**Metin bölümü:**
______
Yılmaz Yılmaz: AVM kiraları düşünce Koton'un kârı arttı
Yatırımcıların Koton'u almak için geldiğini belirten Koton'un sahibi Yılmaz, "Kızımız daha küçük. İleride belki ama bugün hedef, büyümek ve dünya liderleri çıkarmak" diyor
Kuzguncuk'ta 1988'de 25 metrekarelik ihraç fazlası ürün mağazasıyla başladık" diyor Koton mağazalarının patronu Yılmaz Yılmaz. 2000'lere kadar birinci viteste hareket eden Yılmaz'ın Koton'u yeni asırla birlikte 2,3 derken 4'üncü vitese çıkmış. 5'inci vites demiyorum çünkü Yılmaz hedefini "Hızlı moda kategorisinde dünya liderleri çıkaracağız" olarak koyuyor. Hızlı üründen kastını rakamlara dökelim. Koton 1 yılda 15 bin ürün -ki günde 40-45 farklı ürün demek- vitrine koyuyor. Bu çeşitlilikte ürünü İspanyolların ünlü markası Zara ve Mango bile koyamıyormuş. Sohbeti Ayazağa'daki 3 ay önce taşındıkları genel müdürlük binasında yaptık. Eşi Gülden Yılmaz ile birlikte gezdirdikleri binanın her tarafında tasarım odaları bulunuyor. Vizyonu geniş Yılmaz Yılmaz'ın... "Koton'la dünya liderleri yaratacağız" diyor. "Liderler' birden fazla" diyecek oluyorum, anlatmaya başlıyor:
"RAKİBE BAKARAK EN İYİ 2. OLURSUN" "
Koton bir markamız. İkinci marka Vinmeks. O da Koton gibi. Anlayacağınız tek marka yok." "Rakipleriniz kim" sorusuna Yılmaz, "Rakibe bakarak sadece en iyi ikinci olursun. Bu nedenle müşteri odaklı olmamız gerekiyor. Müşteri de bol çeşit ferah mağaza istiyor. Bu da bizde bulunabiliyor." Yılmaz, Koton'un ayırt edici özelliğinin bu çeşitliliğin olduğunu kaydetti. Yılmaz, Türkiye'de rakibi olmadığını, kendilerine benzer olan Mango ve Zara'da (çocuk bölümünü saymazsak) bile bu kadar çeşitlilik olmadığını dile getiriyor. Yılmaz'ın anlattıklarına göre, Koton'da yılda 15 bin günde 45-50 model ürettiklerini kaydediyor. Yılmaz, 3-4 yıl önce bu rakamın 6-7 binlerde olduğunu dile getiriyor.
______
**Verilen veriler:**
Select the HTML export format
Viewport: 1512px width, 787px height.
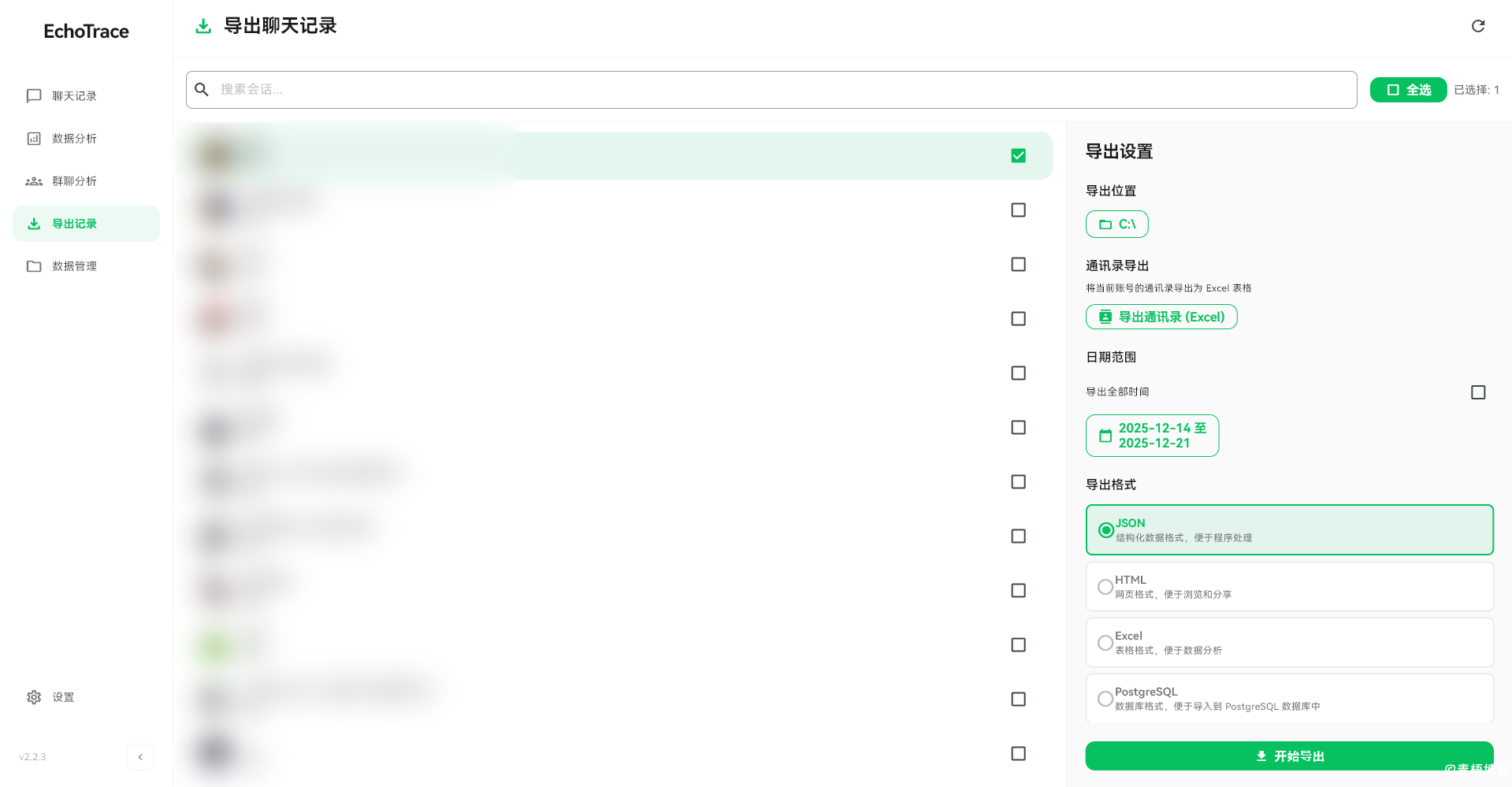[1105, 587]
______
**Alıştırma:**
Koton hakkındaki metnin "Koton bir markamız." sözlerinin geçtiği yerden başlayan kısmını, "olduğunu dile getiriyor." sözlerinden sonra bırakarak harfi harfine yeniden yazın. Bu verilerin metinle hiçbir ilgisi yoktur.

**Beklenen yanıt:**
Koton bir markamız. İkinci marka Vinmeks. O da Koton gibi. Anlayacağınız tek marka yok." "Rakipleriniz kim" sorusuna Yılmaz, "Rakibe bakarak sadece en iyi ikinci olursun. Bu nedenle müşteri odaklı olmamız gerekiyor. Müşteri de bol çeşit ferah mağaza istiyor. Bu da bizde bulunabiliyor." Yılmaz, Koton'un ayırt edici özelliğinin bu çeşitliliğin olduğunu kaydetti. Yılmaz, Türkiye'de rakibi olmadığını, kendilerine benzer olan Mango ve Zara'da (çocuk bölümünü saymazsak) bile bu kadar çeşitlilik olmadığını dile getiriyor. Yılmaz'ın anlattıklarına göre, Koton'da yılda 15 bin günde 45-50 model ürettiklerini kaydediyor. Yılmaz, 3-4 yıl önce bu rakamın 6-7 binlerde olduğunu dile getiriyor.